Jerusalem — An Israeli parliamentary committee on Monday advanced a bill proposing the death penalty for “terrorists,” a move pushed for by far-right National Security Minister Itamar Ben Gvir.
The National Security Committee approved the amendment to the penal code, which will now be passed on to the parliament for its first reading.
Israel’s hostages coordinator, Gal Hirsch, said he and Prime Minister Benjamin Netanyahu backed the measure.
Ben Gvir said he would stop his party Otzma Yehudit (Jewish Power) voting with the governing coalition if the law isn’t voted on by Sunday, threatening the government’s survival.

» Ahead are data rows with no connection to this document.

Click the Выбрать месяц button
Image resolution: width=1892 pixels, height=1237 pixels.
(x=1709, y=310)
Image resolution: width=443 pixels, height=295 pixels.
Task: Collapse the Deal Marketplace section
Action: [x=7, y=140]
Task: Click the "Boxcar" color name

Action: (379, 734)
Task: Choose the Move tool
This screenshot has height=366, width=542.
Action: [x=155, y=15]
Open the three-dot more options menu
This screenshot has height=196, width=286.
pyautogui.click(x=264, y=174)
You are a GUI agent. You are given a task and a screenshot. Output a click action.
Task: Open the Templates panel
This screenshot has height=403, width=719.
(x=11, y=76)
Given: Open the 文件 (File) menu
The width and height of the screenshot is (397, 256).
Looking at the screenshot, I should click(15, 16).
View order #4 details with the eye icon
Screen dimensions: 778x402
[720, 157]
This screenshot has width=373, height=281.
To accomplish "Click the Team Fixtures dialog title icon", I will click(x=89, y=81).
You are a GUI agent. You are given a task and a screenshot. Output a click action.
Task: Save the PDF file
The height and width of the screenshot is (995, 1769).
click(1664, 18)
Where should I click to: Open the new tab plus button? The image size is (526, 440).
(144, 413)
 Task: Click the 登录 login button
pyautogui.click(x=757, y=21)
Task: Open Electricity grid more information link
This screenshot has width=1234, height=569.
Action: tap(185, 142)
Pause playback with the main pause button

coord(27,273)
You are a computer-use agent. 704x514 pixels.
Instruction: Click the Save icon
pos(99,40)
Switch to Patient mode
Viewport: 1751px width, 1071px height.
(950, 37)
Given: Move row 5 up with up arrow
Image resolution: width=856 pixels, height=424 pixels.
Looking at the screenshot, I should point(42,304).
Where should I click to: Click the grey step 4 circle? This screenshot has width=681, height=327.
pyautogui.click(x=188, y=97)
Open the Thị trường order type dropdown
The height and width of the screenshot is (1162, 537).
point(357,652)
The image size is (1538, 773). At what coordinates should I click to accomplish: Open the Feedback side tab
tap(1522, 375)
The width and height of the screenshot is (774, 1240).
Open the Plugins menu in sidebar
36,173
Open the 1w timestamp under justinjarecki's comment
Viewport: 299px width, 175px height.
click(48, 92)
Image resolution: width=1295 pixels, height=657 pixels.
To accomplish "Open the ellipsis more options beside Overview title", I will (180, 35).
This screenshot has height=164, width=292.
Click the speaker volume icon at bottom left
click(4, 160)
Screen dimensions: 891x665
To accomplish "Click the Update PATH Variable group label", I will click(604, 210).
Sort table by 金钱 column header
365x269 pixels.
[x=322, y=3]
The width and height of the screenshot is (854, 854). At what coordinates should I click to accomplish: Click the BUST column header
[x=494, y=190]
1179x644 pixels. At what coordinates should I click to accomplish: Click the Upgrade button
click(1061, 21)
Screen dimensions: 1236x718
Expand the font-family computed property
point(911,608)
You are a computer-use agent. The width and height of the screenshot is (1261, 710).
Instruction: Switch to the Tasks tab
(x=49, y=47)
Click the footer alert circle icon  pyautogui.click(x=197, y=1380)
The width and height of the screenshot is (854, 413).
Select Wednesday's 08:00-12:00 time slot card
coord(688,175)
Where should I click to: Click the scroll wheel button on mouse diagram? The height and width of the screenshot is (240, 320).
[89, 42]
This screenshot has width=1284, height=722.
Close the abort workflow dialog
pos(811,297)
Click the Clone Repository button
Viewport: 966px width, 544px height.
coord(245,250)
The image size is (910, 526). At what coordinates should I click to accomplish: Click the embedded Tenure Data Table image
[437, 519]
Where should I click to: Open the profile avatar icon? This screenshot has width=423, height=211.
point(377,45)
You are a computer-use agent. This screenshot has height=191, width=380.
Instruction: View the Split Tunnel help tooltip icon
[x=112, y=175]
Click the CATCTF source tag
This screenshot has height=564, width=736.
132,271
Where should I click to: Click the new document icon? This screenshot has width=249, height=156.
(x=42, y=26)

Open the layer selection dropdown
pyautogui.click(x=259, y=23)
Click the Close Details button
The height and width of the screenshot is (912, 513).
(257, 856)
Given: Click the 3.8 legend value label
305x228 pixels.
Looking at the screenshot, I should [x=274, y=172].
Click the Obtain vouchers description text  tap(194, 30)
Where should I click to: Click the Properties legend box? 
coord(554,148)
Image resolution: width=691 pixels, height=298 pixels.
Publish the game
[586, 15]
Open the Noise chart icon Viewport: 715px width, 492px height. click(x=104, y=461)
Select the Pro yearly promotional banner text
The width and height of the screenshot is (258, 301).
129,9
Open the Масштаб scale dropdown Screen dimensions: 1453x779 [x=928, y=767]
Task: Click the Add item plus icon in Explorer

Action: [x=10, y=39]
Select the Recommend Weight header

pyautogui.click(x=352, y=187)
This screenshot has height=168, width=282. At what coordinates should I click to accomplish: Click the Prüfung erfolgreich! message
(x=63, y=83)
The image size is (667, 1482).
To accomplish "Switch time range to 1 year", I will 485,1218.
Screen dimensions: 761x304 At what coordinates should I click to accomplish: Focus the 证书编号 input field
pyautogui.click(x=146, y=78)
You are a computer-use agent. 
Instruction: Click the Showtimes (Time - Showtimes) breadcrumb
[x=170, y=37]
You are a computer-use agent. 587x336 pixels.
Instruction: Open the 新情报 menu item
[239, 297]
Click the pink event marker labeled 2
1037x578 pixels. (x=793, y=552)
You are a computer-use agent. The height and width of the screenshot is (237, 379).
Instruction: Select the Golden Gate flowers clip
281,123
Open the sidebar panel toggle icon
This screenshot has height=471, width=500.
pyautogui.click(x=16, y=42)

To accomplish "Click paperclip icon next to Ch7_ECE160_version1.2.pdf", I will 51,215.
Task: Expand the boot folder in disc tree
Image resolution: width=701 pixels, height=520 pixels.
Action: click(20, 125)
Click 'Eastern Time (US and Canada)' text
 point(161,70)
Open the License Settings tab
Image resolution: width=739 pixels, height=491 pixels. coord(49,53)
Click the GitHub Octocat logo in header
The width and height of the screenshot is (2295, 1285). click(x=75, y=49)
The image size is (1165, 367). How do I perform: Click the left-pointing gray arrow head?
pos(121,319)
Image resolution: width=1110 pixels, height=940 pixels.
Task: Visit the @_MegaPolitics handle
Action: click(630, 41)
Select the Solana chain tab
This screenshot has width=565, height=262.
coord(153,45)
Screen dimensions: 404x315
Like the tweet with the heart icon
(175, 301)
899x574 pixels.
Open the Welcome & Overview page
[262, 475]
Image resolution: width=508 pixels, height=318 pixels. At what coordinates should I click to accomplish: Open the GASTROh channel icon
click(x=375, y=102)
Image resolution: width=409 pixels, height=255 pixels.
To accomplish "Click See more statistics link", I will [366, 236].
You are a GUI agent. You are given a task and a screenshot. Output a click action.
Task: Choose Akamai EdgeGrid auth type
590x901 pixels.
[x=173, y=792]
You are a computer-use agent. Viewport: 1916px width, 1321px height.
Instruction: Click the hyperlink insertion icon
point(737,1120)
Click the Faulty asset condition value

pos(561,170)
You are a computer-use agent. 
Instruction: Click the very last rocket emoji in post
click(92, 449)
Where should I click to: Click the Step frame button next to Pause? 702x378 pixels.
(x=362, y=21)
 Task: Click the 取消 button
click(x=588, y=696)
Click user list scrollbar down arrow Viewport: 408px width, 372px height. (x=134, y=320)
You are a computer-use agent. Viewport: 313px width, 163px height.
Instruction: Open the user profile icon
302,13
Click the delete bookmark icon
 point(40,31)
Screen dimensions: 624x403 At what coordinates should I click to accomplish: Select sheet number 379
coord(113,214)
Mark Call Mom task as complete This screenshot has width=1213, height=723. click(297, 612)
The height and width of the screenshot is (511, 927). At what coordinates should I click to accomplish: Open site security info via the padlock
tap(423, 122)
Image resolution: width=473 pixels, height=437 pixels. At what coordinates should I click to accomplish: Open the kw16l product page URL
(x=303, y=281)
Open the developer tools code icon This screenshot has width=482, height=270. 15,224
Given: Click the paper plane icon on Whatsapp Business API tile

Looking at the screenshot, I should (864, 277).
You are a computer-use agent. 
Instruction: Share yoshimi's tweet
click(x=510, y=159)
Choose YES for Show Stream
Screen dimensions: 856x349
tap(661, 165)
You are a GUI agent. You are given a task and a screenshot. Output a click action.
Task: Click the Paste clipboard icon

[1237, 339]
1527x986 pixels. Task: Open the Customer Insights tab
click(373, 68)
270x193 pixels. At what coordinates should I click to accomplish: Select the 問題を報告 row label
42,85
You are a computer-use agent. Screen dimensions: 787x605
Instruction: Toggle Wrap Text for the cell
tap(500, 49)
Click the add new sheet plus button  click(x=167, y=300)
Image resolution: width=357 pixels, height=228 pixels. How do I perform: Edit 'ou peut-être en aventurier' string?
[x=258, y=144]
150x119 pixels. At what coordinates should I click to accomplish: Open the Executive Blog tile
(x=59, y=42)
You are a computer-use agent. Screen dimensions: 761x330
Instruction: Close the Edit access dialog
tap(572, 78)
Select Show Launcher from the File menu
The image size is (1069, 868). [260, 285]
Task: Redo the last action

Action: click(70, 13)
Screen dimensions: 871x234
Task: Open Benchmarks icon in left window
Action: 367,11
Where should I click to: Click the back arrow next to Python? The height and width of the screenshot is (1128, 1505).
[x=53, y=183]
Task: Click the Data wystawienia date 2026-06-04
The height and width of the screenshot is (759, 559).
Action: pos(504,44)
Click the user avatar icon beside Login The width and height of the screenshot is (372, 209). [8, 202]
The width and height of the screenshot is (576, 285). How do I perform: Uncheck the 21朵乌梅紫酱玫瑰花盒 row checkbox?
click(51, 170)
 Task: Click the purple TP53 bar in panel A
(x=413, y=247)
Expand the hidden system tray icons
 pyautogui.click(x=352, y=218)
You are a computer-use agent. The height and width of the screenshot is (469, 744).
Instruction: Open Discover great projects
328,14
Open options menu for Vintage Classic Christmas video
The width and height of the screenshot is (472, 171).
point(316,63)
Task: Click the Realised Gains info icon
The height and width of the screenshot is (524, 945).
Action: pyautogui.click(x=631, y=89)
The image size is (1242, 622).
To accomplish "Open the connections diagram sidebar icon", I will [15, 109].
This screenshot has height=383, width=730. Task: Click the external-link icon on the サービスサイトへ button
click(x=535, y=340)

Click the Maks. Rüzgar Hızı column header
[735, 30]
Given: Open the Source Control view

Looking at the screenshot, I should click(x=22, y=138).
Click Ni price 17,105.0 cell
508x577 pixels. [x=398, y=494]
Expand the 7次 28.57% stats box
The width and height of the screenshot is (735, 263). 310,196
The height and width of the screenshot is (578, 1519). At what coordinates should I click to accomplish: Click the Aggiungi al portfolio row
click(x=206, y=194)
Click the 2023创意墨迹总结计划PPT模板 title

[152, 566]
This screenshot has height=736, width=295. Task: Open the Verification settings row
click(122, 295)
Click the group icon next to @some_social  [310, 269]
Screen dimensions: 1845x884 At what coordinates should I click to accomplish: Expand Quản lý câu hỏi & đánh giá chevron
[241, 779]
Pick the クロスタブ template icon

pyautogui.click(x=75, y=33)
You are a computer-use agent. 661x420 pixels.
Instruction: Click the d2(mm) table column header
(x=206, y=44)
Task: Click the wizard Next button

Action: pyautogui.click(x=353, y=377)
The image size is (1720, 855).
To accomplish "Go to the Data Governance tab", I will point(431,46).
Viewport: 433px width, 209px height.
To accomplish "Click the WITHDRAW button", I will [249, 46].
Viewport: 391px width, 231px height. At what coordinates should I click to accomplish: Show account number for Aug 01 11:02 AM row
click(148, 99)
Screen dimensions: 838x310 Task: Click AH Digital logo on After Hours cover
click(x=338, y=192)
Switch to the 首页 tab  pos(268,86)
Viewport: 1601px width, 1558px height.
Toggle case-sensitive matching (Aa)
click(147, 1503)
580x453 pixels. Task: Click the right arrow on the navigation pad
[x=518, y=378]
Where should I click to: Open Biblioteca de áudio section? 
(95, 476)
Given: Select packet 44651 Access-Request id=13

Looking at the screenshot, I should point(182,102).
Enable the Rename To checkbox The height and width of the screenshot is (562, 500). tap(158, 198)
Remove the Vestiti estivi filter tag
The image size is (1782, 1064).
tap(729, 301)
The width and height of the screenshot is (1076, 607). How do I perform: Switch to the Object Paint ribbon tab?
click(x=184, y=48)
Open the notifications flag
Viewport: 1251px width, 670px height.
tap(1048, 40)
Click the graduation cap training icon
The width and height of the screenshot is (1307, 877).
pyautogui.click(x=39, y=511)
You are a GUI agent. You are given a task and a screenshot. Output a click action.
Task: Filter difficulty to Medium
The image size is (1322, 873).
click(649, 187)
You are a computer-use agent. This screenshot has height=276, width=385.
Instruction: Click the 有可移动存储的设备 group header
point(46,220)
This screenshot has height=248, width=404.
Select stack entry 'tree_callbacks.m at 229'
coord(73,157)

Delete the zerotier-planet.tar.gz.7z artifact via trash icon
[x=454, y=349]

While the death penalty exists for a small number of crimes in Israel, it has become a de facto abolitionist country, with the Nazi Holocaust perpetrator Adolf Eichmann the last person to be executed in 1962.
A statement from the committee that includes the bill’s explanatory note says “its purpose is to cut off terrorism at its root and create a heavy deterrent.”
“It is proposed that a terrorist convicted of murder motivated by racism or hatred towards the public, and under circumstances where the act was committed with the intent to harm the State of Israel... will be sentenced to the death penalty — mandatory,” the statement said.
The rule, it said, was “not optional and without discretion.”